The conference, themed “Cash in Crisis in Africa: Navigating Financial Realities in Times of Disruption,” brought together policymakers, academics, finance professionals, and the general public to reflect on the persistent use of cash in Africa and explore sustainable pathways for digital financial integration. It was hosted by MIASA’s Interdisciplinary Fellow Group 12, whose research on financial systems in Africa informed the discussions.

Knumann pointed out that many African countries have yet to adopt coordinated and forward-looking policies to promote digital finance. This lack of planning, he said, discourages private investment in banking infrastructure and limits citizens’ trust and interest in digital financial tools.
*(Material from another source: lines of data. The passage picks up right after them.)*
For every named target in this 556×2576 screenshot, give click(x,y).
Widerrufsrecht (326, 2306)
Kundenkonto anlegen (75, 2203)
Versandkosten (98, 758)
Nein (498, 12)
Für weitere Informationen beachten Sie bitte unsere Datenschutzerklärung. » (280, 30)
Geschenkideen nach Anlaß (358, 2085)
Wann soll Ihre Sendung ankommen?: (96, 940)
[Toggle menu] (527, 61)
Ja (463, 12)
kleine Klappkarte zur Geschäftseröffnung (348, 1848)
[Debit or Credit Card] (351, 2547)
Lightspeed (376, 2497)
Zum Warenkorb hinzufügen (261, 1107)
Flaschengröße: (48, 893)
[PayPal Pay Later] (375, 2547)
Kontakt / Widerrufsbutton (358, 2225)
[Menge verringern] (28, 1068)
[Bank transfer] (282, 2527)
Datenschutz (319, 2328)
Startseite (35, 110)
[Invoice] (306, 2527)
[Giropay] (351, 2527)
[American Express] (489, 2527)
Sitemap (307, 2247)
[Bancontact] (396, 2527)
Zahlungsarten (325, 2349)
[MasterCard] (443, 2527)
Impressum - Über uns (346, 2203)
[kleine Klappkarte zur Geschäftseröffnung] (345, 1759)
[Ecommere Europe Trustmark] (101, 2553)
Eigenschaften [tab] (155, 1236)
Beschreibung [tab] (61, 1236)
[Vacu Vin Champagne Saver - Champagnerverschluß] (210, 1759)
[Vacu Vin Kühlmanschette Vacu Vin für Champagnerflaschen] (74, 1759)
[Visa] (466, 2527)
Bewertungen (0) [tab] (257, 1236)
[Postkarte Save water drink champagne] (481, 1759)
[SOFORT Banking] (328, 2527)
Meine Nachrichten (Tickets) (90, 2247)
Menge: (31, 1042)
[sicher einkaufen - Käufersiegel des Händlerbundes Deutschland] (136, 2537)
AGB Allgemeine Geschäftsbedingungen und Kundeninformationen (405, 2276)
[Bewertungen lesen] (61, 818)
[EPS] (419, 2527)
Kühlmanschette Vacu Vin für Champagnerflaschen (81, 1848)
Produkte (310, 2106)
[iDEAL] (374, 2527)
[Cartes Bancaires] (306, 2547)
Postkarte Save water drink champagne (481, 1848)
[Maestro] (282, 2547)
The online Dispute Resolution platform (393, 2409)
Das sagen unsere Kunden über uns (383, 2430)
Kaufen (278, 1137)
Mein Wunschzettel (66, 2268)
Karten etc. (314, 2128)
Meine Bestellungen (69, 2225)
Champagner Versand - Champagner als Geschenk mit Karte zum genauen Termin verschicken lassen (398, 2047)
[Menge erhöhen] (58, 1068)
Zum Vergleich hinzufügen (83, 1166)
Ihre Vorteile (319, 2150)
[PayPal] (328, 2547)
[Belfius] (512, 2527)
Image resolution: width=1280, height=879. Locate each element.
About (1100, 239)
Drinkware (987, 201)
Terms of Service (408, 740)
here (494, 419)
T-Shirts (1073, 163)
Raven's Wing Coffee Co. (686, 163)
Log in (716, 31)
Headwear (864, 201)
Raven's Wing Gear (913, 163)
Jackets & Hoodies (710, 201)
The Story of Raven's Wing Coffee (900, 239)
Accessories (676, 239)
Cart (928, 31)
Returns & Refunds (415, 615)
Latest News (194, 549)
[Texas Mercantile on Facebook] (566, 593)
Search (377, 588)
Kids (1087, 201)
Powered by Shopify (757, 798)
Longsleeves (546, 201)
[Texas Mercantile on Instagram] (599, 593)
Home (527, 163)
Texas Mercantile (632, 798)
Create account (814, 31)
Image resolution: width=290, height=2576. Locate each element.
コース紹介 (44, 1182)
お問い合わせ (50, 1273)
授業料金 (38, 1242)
“Physical cash continues to dominate because the enabling environment for digital finance is either absent or underdeveloped. Without ATMs, reliable internet, and mobile acceptance points in both urban and rural areas, it’s unrealistic to expect people to embrace fintech solutions,” he said.

Beyond infrastructure, he also highlighted socio-cultural barriers—such as low financial literacy, fear of fraud, and emotional attachment to physical cash—as additional reasons why digital payment adoption remains low across many parts of Africa.

“Many people still equate cash with security, prestige, or fulfillment. There is a cultural satisfaction in holding and exchanging hard currency, which digital wallets can’t yet replicate,” he explained.
“In rural areas especially, the lack of education on how digital finance works and how it protects people from theft or loss means that the shift away from cash remains a tough sell.”

However, Knumann acknowledged the significant strides being made by larger African economies in digital innovation, particularly in mobile money and banking interoperability. He cited Ghana, Kenya, Nigeria, Morocco, and Egypt as leading the continent’s push towards financial inclusion through digital platforms.

“Africa accounts for over 500 million mobile money subscribers—a remarkable feat,” he noted.
“Efforts to integrate mobile banking with formal financial institutions, especially in places like Kenya and Ghana, show what is possible when policy and infrastructure come together with the right intent.”

Participants at the MIASA conference called for renewed collaboration between governments, private financial institutions, and civil society to create inclusive, resilient, and scalable financial ecosystems. Many pledged to become advocates for digital finance within their countries and sectors.

The event concluded with a resolution to deepen research on Africa’s financial systems, develop context-specific policy recommendations, and increase public education on the benefits of digital finance.